» **WORK ORDER**:
From the first line to the last, print the data exactly as it appears.

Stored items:
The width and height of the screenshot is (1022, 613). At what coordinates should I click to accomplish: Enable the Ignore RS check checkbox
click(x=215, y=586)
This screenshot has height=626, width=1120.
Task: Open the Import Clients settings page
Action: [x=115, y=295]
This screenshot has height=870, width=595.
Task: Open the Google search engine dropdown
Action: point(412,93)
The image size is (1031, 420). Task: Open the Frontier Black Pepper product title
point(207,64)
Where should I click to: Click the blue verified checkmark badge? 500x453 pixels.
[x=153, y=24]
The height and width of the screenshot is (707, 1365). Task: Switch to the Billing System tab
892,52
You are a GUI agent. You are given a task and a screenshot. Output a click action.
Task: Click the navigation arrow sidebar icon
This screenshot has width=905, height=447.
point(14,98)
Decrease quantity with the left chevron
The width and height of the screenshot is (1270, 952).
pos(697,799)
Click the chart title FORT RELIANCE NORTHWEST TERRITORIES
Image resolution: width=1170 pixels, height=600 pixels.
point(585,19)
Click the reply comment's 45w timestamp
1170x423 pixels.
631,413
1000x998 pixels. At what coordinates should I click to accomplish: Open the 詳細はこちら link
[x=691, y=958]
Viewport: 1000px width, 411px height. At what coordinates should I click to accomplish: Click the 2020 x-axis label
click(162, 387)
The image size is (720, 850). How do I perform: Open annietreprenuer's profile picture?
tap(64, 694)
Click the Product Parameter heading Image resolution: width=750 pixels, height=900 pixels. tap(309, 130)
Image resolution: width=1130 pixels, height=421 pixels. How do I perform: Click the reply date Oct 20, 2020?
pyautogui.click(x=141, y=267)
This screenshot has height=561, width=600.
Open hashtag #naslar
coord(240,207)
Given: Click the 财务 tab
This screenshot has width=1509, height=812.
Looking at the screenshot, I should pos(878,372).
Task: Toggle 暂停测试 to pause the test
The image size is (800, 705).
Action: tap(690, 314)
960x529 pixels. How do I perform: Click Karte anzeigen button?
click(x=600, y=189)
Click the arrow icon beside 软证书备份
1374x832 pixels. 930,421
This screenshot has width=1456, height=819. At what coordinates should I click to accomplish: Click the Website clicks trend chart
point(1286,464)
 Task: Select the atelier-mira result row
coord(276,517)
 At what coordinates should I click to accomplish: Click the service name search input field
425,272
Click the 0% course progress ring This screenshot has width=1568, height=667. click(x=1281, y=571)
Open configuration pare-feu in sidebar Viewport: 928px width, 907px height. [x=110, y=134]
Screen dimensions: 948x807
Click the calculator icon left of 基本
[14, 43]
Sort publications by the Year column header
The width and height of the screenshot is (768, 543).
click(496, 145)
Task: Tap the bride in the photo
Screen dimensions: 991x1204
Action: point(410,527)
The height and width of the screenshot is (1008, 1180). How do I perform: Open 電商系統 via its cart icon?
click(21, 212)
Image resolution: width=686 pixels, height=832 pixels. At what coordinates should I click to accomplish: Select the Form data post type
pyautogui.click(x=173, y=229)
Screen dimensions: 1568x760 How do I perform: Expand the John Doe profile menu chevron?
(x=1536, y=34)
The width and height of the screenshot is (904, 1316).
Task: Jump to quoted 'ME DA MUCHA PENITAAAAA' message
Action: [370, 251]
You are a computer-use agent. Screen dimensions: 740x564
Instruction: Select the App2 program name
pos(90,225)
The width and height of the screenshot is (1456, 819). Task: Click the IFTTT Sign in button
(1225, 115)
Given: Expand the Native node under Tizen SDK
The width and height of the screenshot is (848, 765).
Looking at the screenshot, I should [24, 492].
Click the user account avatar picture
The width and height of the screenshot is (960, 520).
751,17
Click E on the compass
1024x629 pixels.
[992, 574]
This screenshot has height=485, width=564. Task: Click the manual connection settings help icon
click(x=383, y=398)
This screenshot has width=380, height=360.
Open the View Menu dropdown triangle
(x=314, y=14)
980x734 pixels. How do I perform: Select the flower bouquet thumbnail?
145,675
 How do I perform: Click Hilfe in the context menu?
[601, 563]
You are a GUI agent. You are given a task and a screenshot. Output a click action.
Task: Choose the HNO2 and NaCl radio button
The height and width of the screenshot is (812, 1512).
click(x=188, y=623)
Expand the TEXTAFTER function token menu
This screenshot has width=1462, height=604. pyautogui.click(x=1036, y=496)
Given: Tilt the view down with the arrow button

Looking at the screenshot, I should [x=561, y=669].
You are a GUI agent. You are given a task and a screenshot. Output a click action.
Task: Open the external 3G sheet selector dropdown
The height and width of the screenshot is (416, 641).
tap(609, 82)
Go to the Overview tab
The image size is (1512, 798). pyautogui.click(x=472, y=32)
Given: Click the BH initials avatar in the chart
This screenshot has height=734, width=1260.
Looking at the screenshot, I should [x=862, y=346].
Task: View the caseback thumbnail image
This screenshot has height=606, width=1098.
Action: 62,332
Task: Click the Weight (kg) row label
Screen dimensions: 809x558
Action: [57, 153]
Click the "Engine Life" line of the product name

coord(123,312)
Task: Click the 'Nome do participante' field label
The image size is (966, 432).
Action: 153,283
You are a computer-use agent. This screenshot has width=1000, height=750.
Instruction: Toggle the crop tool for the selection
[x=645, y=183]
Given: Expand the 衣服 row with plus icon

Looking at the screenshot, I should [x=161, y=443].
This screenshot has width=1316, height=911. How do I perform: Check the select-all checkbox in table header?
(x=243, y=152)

» **THE COMPLETED TASK**:
The width and height of the screenshot is (1022, 613). At what coordinates should I click to accomplish: Enable the Ignore RS check checkbox
click(x=215, y=586)
This screenshot has height=626, width=1120.
Task: Open the Import Clients settings page
Action: [x=115, y=295]
This screenshot has height=870, width=595.
Task: Open the Google search engine dropdown
Action: point(412,93)
The image size is (1031, 420). Task: Open the Frontier Black Pepper product title
point(207,64)
Where should I click to: Click the blue verified checkmark badge? 500x453 pixels.
[x=153, y=24]
The height and width of the screenshot is (707, 1365). Task: Switch to the Billing System tab
892,52
You are a GUI agent. You are given a task and a screenshot. Output a click action.
Task: Click the navigation arrow sidebar icon
This screenshot has width=905, height=447.
point(14,98)
Decrease quantity with the left chevron
The width and height of the screenshot is (1270, 952).
pos(697,799)
Click the chart title FORT RELIANCE NORTHWEST TERRITORIES
Image resolution: width=1170 pixels, height=600 pixels.
point(585,19)
Click the reply comment's 45w timestamp
1170x423 pixels.
631,413
1000x998 pixels. At what coordinates should I click to accomplish: Open the 詳細はこちら link
[x=691, y=958]
Viewport: 1000px width, 411px height. At what coordinates should I click to accomplish: Click the 2020 x-axis label
click(162, 387)
The image size is (720, 850). How do I perform: Open annietreprenuer's profile picture?
tap(64, 694)
Click the Product Parameter heading Image resolution: width=750 pixels, height=900 pixels. tap(309, 130)
Image resolution: width=1130 pixels, height=421 pixels. How do I perform: Click the reply date Oct 20, 2020?
pyautogui.click(x=141, y=267)
This screenshot has height=561, width=600.
Open hashtag #naslar
coord(240,207)
Given: Click the 财务 tab
This screenshot has width=1509, height=812.
Looking at the screenshot, I should pos(878,372).
Task: Toggle 暂停测试 to pause the test
The image size is (800, 705).
Action: tap(690, 314)
960x529 pixels. How do I perform: Click Karte anzeigen button?
click(x=600, y=189)
Click the arrow icon beside 软证书备份
1374x832 pixels. 930,421
This screenshot has width=1456, height=819. At what coordinates should I click to accomplish: Click the Website clicks trend chart
point(1286,464)
 Task: Select the atelier-mira result row
coord(276,517)
 At what coordinates should I click to accomplish: Click the service name search input field
425,272
Click the 0% course progress ring This screenshot has width=1568, height=667. click(x=1281, y=571)
Open configuration pare-feu in sidebar Viewport: 928px width, 907px height. [x=110, y=134]
Screen dimensions: 948x807
Click the calculator icon left of 基本
[14, 43]
Sort publications by the Year column header
The width and height of the screenshot is (768, 543).
click(496, 145)
Task: Tap the bride in the photo
Screen dimensions: 991x1204
Action: point(410,527)
The height and width of the screenshot is (1008, 1180). How do I perform: Open 電商系統 via its cart icon?
click(21, 212)
Image resolution: width=686 pixels, height=832 pixels. At what coordinates should I click to accomplish: Select the Form data post type
pyautogui.click(x=173, y=229)
Screen dimensions: 1568x760 How do I perform: Expand the John Doe profile menu chevron?
(x=1536, y=34)
The width and height of the screenshot is (904, 1316).
Task: Jump to quoted 'ME DA MUCHA PENITAAAAA' message
Action: [370, 251]
You are a computer-use agent. Screen dimensions: 740x564
Instruction: Select the App2 program name
pos(90,225)
The width and height of the screenshot is (1456, 819). Task: Click the IFTTT Sign in button
(1225, 115)
Given: Expand the Native node under Tizen SDK
The width and height of the screenshot is (848, 765).
Looking at the screenshot, I should [24, 492].
Click the user account avatar picture
The width and height of the screenshot is (960, 520).
751,17
Click E on the compass
1024x629 pixels.
[992, 574]
This screenshot has height=485, width=564. Task: Click the manual connection settings help icon
click(x=383, y=398)
This screenshot has width=380, height=360.
Open the View Menu dropdown triangle
(x=314, y=14)
980x734 pixels. How do I perform: Select the flower bouquet thumbnail?
145,675
 How do I perform: Click Hilfe in the context menu?
[601, 563]
You are a GUI agent. You are given a task and a screenshot. Output a click action.
Task: Choose the HNO2 and NaCl radio button
The height and width of the screenshot is (812, 1512).
click(x=188, y=623)
Expand the TEXTAFTER function token menu
This screenshot has width=1462, height=604. pyautogui.click(x=1036, y=496)
Given: Tilt the view down with the arrow button

Looking at the screenshot, I should [x=561, y=669].
You are a GUI agent. You are given a task and a screenshot. Output a click action.
Task: Open the external 3G sheet selector dropdown
The height and width of the screenshot is (416, 641).
tap(609, 82)
Go to the Overview tab
The image size is (1512, 798). pyautogui.click(x=472, y=32)
Given: Click the BH initials avatar in the chart
This screenshot has height=734, width=1260.
Looking at the screenshot, I should [x=862, y=346].
Task: View the caseback thumbnail image
This screenshot has height=606, width=1098.
Action: 62,332
Task: Click the Weight (kg) row label
Screen dimensions: 809x558
Action: [57, 153]
Click the "Engine Life" line of the product name

coord(123,312)
Task: Click the 'Nome do participante' field label
The image size is (966, 432).
Action: 153,283
You are a computer-use agent. This screenshot has width=1000, height=750.
Instruction: Toggle the crop tool for the selection
[x=645, y=183]
Given: Expand the 衣服 row with plus icon

Looking at the screenshot, I should [x=161, y=443].
This screenshot has width=1316, height=911. How do I perform: Check the select-all checkbox in table header?
(x=243, y=152)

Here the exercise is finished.